Though Woessner says that his disagreements have nothing to do with the individuals that have been nominated, he feels that Gobaud, based on vague constitutional wording, cannot assume he has the power to appoint a vice president and that the Constitution’s lack of clarity may justify holding a special election.

“I just wanted to make sure that the process was as legitimate as possible, and I feel that, right now, the process wasn’t as legitimate as it could have been,” stated Woessner. “Even though David was able to circumnavigate the Constitution and maybe not technically break the Constitution, he’s still been moving in these gray areas, and I think that raises a lot of concern for the student body,” he said.

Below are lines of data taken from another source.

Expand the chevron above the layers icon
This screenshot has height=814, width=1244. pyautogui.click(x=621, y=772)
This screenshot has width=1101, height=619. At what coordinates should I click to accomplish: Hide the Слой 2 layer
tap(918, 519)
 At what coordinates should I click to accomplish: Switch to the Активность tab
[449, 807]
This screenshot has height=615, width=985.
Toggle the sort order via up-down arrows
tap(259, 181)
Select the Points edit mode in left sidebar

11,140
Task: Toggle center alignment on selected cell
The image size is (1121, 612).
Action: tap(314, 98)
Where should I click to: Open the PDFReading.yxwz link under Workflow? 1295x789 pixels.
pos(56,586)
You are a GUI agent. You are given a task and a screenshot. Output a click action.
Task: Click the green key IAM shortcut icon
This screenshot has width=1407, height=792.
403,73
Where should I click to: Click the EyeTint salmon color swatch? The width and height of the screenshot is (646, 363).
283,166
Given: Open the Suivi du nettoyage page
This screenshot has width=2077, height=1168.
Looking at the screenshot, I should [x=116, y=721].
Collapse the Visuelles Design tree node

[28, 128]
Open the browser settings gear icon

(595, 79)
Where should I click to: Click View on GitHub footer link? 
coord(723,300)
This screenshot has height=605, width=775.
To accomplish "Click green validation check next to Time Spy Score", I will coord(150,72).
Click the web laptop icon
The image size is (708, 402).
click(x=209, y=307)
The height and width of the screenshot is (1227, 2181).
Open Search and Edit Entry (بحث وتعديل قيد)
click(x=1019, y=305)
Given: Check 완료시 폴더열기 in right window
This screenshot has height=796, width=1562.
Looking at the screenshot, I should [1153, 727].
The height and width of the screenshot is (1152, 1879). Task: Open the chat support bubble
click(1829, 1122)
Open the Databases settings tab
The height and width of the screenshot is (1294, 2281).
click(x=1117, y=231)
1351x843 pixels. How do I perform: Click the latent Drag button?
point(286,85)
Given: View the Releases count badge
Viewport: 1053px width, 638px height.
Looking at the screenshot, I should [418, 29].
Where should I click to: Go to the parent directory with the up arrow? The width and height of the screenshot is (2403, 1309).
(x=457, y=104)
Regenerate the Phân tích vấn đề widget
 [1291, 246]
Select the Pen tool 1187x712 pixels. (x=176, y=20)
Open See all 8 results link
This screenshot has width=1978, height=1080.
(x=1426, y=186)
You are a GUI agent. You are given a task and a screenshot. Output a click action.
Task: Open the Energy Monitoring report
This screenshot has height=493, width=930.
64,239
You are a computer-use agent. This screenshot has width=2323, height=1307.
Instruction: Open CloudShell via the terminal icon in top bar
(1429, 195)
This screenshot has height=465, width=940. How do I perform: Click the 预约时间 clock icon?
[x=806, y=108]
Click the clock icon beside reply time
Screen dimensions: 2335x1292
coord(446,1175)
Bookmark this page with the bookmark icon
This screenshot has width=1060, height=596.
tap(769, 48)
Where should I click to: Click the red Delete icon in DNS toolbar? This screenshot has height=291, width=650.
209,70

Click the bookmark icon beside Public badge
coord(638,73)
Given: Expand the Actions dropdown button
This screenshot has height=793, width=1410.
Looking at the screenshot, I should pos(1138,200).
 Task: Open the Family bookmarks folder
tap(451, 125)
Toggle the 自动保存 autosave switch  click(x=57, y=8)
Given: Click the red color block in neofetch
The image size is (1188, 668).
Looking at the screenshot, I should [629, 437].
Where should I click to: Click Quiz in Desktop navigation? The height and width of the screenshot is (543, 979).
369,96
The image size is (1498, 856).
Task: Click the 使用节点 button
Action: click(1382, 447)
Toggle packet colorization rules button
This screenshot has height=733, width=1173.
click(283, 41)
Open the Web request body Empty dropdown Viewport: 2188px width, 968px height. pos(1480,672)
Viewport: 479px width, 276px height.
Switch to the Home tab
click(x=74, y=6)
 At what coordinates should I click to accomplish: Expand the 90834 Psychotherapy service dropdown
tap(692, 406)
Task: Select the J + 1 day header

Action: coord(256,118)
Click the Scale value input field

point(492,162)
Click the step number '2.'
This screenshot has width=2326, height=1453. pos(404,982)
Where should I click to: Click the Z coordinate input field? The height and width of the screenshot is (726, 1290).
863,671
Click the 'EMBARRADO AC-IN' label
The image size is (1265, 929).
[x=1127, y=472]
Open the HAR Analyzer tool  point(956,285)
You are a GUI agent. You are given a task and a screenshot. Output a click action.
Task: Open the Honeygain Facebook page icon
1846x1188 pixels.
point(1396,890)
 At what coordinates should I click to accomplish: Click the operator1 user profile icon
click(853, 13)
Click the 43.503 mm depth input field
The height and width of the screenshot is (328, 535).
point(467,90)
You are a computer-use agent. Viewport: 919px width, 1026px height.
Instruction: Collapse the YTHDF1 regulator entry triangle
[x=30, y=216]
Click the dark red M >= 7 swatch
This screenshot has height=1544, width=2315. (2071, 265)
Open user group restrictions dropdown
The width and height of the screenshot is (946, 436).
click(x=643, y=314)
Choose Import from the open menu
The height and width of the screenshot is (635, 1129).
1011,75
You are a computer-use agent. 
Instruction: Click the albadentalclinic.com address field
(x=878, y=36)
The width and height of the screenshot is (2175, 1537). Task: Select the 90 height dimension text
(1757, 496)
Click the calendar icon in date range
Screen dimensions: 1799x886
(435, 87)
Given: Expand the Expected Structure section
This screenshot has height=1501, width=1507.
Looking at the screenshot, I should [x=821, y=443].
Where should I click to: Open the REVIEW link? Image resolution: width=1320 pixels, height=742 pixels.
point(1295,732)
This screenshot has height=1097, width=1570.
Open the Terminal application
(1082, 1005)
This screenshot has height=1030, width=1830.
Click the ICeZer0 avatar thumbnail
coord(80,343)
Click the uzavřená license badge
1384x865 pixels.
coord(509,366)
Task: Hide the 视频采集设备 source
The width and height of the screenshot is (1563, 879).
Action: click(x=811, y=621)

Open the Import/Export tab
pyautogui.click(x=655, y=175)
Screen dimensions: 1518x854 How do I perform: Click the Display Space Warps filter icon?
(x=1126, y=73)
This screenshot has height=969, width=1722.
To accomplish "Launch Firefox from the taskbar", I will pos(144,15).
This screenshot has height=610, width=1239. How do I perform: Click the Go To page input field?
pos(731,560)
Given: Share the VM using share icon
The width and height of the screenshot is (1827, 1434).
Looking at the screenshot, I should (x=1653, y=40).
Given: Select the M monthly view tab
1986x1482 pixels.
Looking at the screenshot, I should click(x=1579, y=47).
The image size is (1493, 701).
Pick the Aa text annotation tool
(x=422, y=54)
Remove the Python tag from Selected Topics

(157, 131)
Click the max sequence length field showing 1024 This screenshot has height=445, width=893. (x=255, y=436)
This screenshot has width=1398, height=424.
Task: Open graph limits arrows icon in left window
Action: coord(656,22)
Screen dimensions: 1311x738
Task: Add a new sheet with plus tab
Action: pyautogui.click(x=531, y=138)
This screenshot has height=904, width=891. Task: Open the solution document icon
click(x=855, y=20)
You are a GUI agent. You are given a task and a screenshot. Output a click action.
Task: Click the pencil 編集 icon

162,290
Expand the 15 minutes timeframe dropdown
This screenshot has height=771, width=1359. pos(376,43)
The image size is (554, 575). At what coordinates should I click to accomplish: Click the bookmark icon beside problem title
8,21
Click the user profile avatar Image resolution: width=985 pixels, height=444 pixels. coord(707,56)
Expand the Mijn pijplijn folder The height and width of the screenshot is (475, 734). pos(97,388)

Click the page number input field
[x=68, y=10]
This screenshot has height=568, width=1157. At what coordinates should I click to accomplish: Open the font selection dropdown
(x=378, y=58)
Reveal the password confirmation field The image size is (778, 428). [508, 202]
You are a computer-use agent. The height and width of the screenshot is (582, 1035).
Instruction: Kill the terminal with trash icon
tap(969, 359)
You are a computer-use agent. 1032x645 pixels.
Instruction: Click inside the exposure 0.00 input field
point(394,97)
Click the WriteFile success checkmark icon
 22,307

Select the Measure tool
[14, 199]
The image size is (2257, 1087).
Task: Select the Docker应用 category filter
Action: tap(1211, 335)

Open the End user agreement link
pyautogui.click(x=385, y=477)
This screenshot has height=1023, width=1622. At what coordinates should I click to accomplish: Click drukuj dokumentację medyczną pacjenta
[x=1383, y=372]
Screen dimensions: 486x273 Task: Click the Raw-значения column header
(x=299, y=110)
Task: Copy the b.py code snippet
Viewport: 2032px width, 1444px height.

Woessner says he is also disturbed by the fact that Gobaud continued to lobby for reforms within Judicial Affairs even after he knew de la Torre was involve in a judicial hearing. “The second that he knew that Jay was involved with this process, he should have gotten out of it,” said Woessner. “He had to have known in the back of his mind that what he was doing was not quite ethical.”

Responding to questions about his involvement with Judicial Affairs, Gobaud stated, “The improvements I have been researching and working on since spring have not gone into effect in any form and never had any chance of going into effect until Jay’s case was finished. All but one of the improvements involves changes to the Student Judicial Charter and amending the Charter is a process that can take longer than a year.”

“The one improvement I have been researching that does not require a Charter amendment is the idea to create an external resource to support responding students and this initiative is still in the research stage and a proposal has not even been started yet,” said Gobaud.

Woessner, who voiced his opinions at the Undergraduate Senate’s Nov. 17 meeting, said he would like to have seen the issue resolve in a Constitutional Council hearing.

“As Legislative Liaison, I was never asked or consulted once about what I though of the legitimacy of the process. If I were to be asked how the Vice President situation should have been handled, even if I didn’t know the situation in full, I would have said that it was a gray area and that we need to go to the Constitution Council,” said Woessner.

“I think the Constitutional Council as a whole is underutilized. There have been two or three cases in the last three years that the Constitutional Council has actually decided. It’s not a negative thing. It’s not a slam against anyone to say that an issue should go to Constitutional Council. I just think it’s important to establish these types of rulings when there is not precedent for the cases,” he continued.

Gobaud was confident that he would be able to continue with his Judicial Affairs reforms, even after all of the various controversies concerning nominations to the BJA, de la Torre’s resignation, and the manner in which he discovered de la Torre’s Honor Code violation case.

“I have been working on Judicial Affairs improvements since spring, long before I had any knowledge of Jay’s situation,” said Gobaud.

“The fact that I learned about Jay’s case through a Judicial Affairs mistake only reinforced the notion that there are improvements that need to be made to the system. In addition, learning the details about Jay’s case and talking with him about it at length, in great detail, was extremely beneficial to learning about the process. It shed a bright light on what it is like to be a responding student and was very educational,” he said.

According to Woessner, various other cabinet members have been voicing their own concerns. Woessner says he feels he’ll be replaced, but that he thinks, “it will be an interesting confirmation process.”